Les frères et les sœurs du seigneur
Lors du déplacement de Jésus vers le village qui l’a vu grandir (Nazareth), ces concitoyens s’interrogent : « N’est-il pas le charpentier, le fils de Marie, et le frère de Jacques, de José, de Jude et de Simon ? Ses sœurs ne sont-elles pas ici chez nous ? ». L’interprétation la plus simple consisterait à voir là la présentation de la famille de Jésus : sa maman et ses frères et sœurs selon la chair, c.a.d. les enfants qu’aurait eus Marie après l’avoir mis au monde. On trouve de plus en plus de gens, non seulement chez les protestants, mais maintenant chez les catholiques pour soutenir cette thèse. Il faut se rendre qu’elle n’est pas anodine et que, chez ceux qui s’y rallient, elle va de pair avec une volonté de désacraliser celle qu’on appelait jusque là la Vierge Marie. Pour eux, celle-ci a été une femme comme les autres et, passé l’épisode de la nativité dont on veut bien admettre le caractère miraculeux, elle a vécu dans le mariage avec Joseph, mettant au monde d’autres enfants qui ont constitué le groupe familial dont on nous parle ici, le père n’est pas mentionné, car sans doute à cette date il est-il déjà décédé. Après tout, elle aurait pu être sainte avec cela, car la sexualité n’est pas une tare, si elle est exercée dans un légitime mariage.

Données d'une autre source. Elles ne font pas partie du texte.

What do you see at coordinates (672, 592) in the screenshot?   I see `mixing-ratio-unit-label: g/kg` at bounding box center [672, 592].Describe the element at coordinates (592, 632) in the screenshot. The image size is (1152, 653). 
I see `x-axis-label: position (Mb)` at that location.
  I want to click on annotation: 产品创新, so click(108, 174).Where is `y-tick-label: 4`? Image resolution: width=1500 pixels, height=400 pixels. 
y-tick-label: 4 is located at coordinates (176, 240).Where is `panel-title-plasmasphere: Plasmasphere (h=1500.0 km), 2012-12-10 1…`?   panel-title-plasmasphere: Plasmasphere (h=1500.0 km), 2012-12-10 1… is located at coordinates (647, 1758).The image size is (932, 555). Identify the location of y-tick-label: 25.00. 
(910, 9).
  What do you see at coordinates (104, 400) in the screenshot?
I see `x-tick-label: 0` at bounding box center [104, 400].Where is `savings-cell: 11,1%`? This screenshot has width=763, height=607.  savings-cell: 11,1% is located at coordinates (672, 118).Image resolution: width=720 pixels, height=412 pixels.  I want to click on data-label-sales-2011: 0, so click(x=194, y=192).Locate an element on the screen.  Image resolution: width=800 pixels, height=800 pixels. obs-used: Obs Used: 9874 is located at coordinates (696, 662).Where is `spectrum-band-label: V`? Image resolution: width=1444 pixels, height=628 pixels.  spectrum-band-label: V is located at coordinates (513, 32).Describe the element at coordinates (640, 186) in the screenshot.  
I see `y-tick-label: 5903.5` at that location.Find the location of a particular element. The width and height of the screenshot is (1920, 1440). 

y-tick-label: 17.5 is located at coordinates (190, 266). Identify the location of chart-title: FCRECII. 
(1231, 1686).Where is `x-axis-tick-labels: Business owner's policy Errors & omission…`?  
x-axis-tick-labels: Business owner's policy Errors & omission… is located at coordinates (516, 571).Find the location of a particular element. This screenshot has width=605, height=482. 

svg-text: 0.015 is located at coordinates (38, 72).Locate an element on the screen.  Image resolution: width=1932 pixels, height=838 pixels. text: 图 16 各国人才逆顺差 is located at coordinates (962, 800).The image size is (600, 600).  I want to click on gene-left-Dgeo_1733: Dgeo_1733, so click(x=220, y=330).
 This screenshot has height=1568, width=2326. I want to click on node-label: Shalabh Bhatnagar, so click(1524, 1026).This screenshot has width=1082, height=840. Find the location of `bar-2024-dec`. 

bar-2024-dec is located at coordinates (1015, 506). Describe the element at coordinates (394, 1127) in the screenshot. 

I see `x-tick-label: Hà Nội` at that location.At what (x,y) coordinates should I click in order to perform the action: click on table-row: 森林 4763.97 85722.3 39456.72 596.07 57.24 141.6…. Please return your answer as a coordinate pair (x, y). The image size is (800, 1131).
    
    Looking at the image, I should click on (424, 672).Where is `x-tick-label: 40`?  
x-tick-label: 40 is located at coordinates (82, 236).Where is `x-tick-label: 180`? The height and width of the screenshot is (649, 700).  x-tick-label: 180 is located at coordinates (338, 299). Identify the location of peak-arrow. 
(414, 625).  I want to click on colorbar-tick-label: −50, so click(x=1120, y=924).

Mais cette manière de voir les choses (que l’Eglise a refusée dès le début) entraîne une vision extrêmement réductrice de la maternité de Marie. Quoi ! Elle a porté dans son sein le Fils du Dieu éternel, elle a été le réceptacle du Don le plus incroyable qui soit, elle a vécu de Jésus et pour Jésus tous les jours de sa vie, – et elle continuerait après lui d’engendrer des enfants des hommes ! Pas étonnant que ce soient souvent les mêmes qui soutiennent cette thèse et qui plaident en même temps contre le célibat des prêtres, en voulant réduire le ministère sacerdotal à un service comme un autre. L’absence de commerce conjugal dans le cas de Marie et dans celui des prêtres de Jésus Christ ne signifie pas qu’on voit l’exercice de la sexualité comme une souillure, mais parce qu’elle doit céder la place, dans les personnes consacrées à Dieu pour les laisser tout entiers au service du Seigneur. Deux absolus ne peuvent pas coexister. Saint Paul nous dit que des personnes mariées ne doivent pas se refuser l’une à l’autre « si ce n’est d’un commun accord, pour un temps, afin de vaquer à la prière » (1 Corinthiens 7,5). Ce qui est temporaire pour certains s’étend pour d’autres (dont Paul fait partie) à toute leur vie.
Quant aux « frères et aux sœurs » du Seigneur, le terme de frères a en Orient un champ d’application assez vaste et on peut choisir entre toutes les variétés de cousinages. D’autres passages de l’évangile nous éclairent peut-être sur l’identité de leur mère, qui n’est pas Marie mère de Jésus, mais une autre Marie, qualifiée de « mère de Jacques le petit et de Joset et Salomé » (Marc 15,40), « mère de Jacques et de Joseph » (Matthieu 27,56), « mère de Jacques » (Luc 24,10). Enfin, si Marie avait d’autres enfants est-il vraisemblable que Jésus ait eu à confier sa mère, au moment de mourir, à un autre, Jean, qui n’était pas de la famille ? Mais tous ces arguments sont peu de chose à côté de l’évidence de la virginité perpétuelle de Marie « Mère de Dieu » et totalement consacrée à Lui.